What to do:
Below are the records; print them again exactly and omit the pictures.

···

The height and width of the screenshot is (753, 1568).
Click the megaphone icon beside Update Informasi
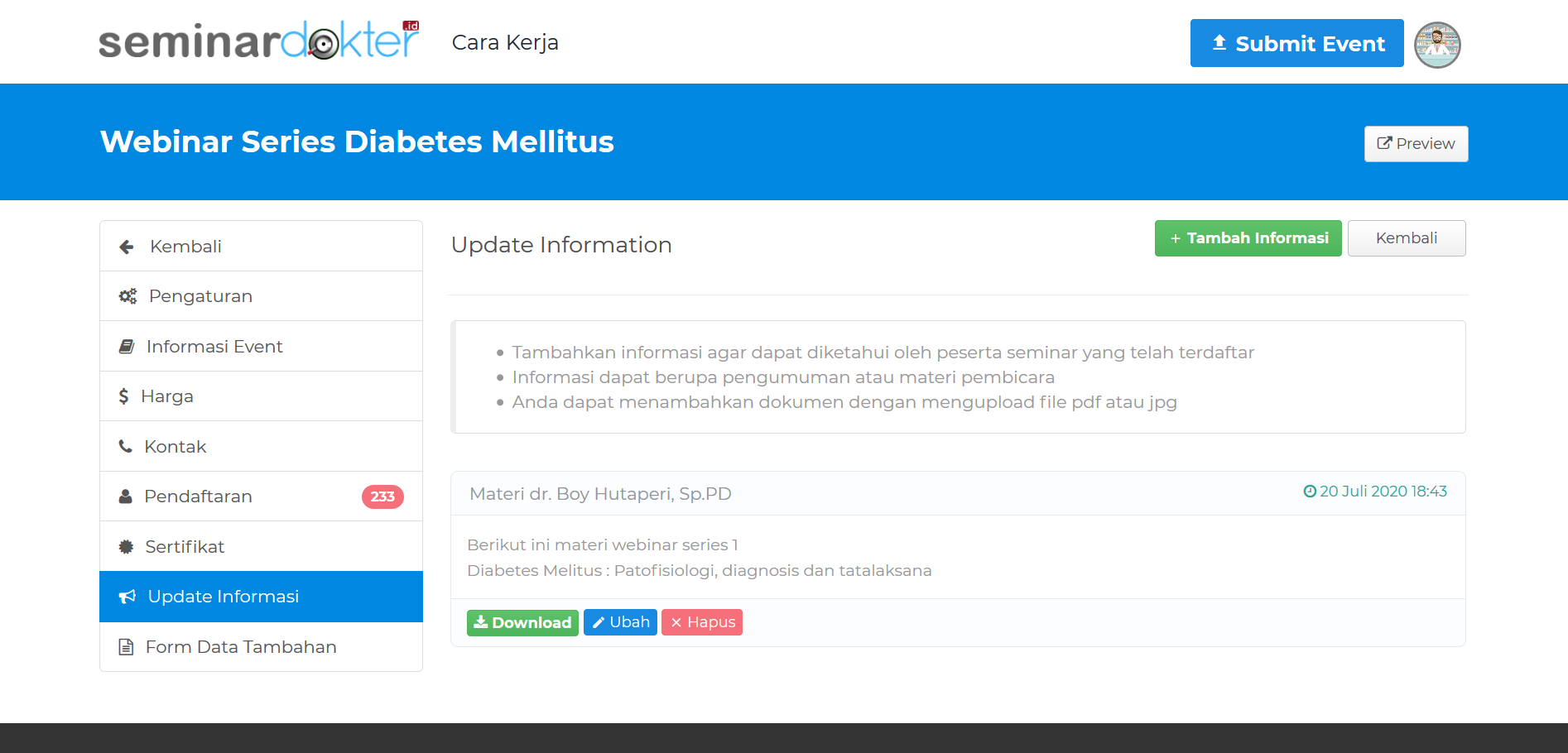[x=127, y=597]
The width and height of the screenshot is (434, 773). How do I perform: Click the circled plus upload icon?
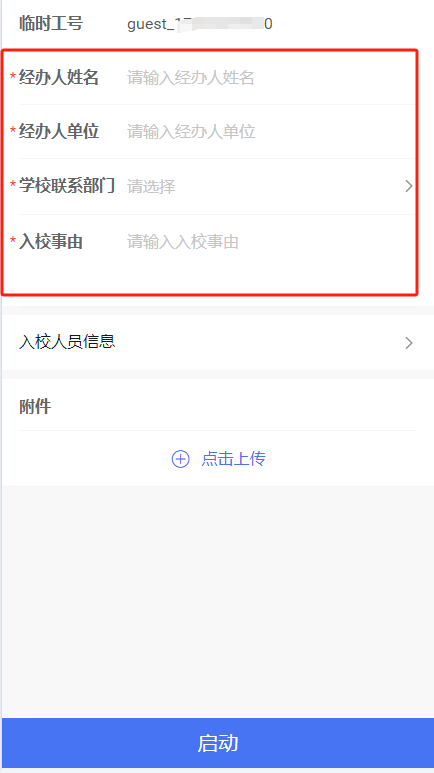point(180,459)
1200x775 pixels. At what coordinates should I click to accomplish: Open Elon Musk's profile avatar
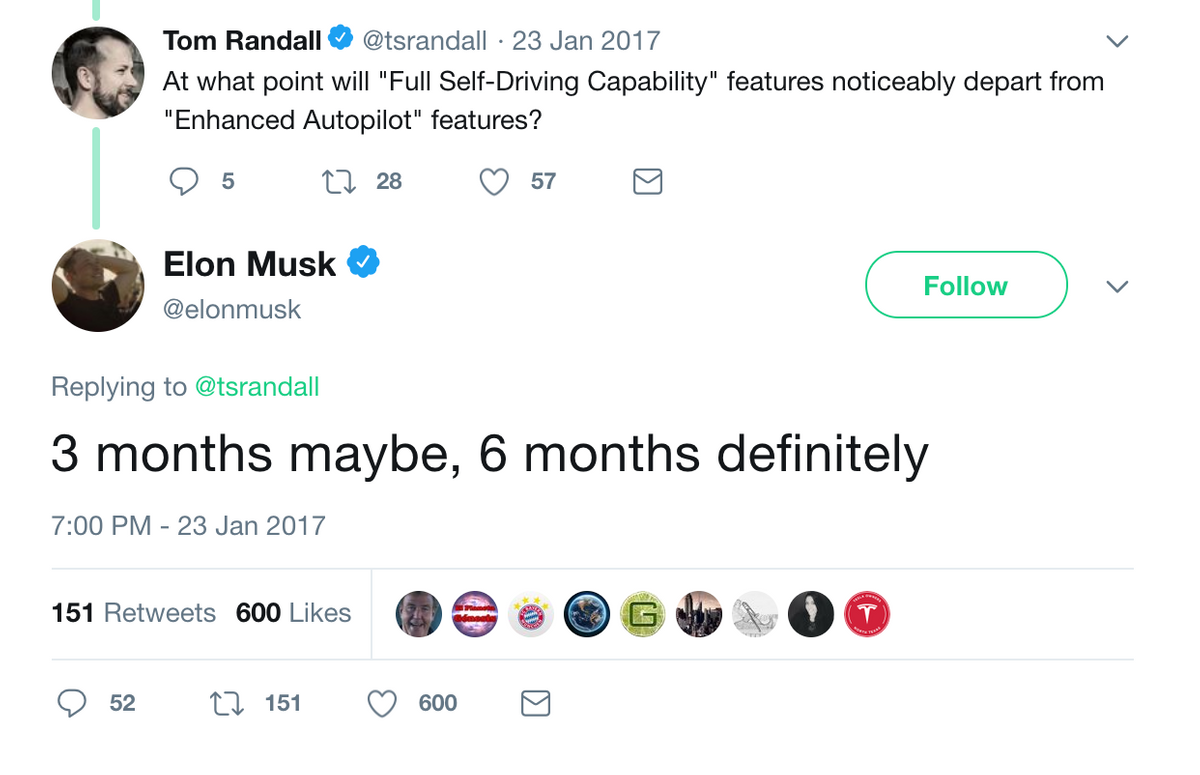click(98, 285)
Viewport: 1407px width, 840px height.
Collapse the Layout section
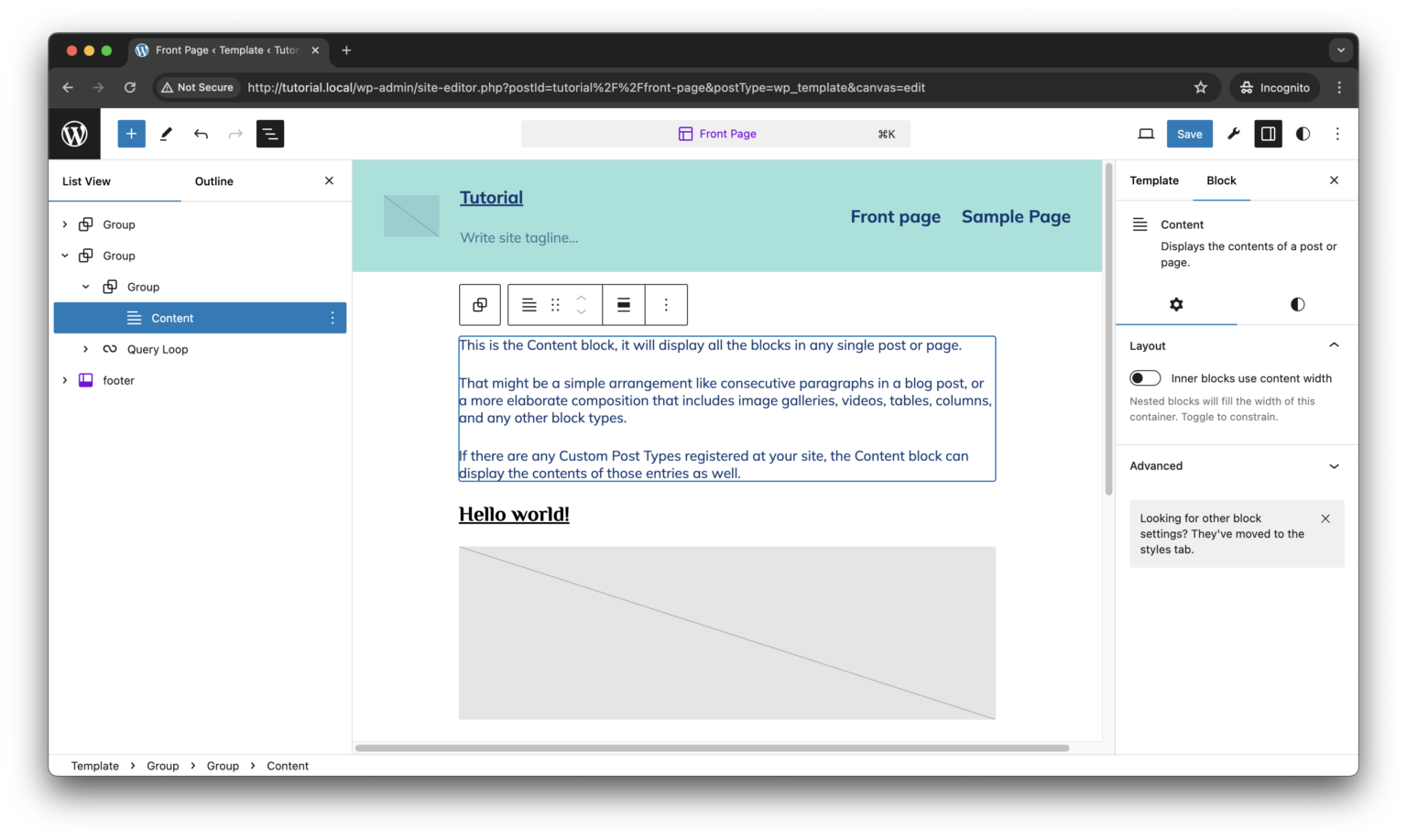[1334, 344]
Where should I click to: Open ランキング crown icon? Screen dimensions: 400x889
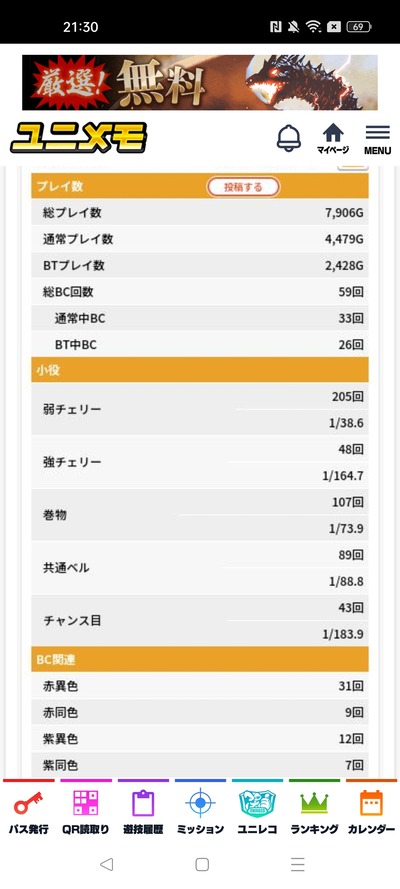point(314,811)
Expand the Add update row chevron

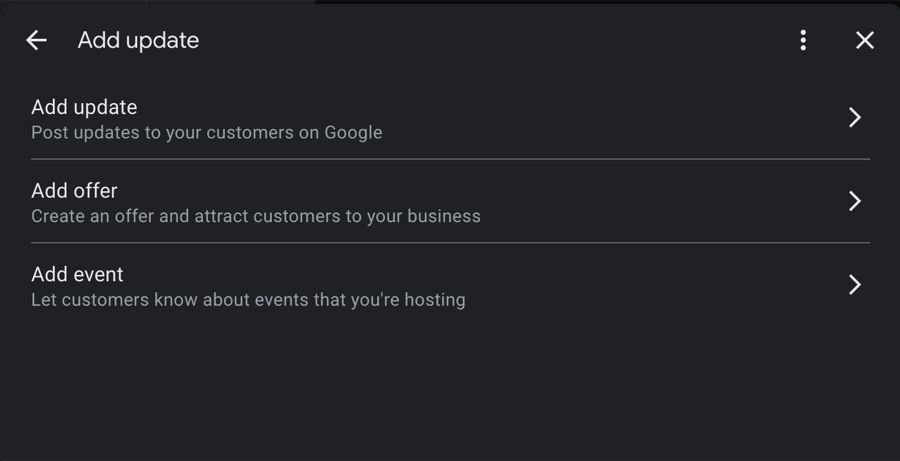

···

Answer for the task:
The height and width of the screenshot is (753, 1568).
Click the megaphone icon beside Update Informasi
[x=127, y=597]
The width and height of the screenshot is (434, 773). How do I perform: Click the circled plus upload icon?
point(180,459)
1200x775 pixels. At what coordinates should I click to accomplish: Open Elon Musk's profile avatar
click(98, 285)
Viewport: 1407px width, 840px height.
Collapse the Layout section
[1334, 344]
Where should I click to: Open ランキング crown icon? Screen dimensions: 400x889
point(314,811)
Expand the Add update row chevron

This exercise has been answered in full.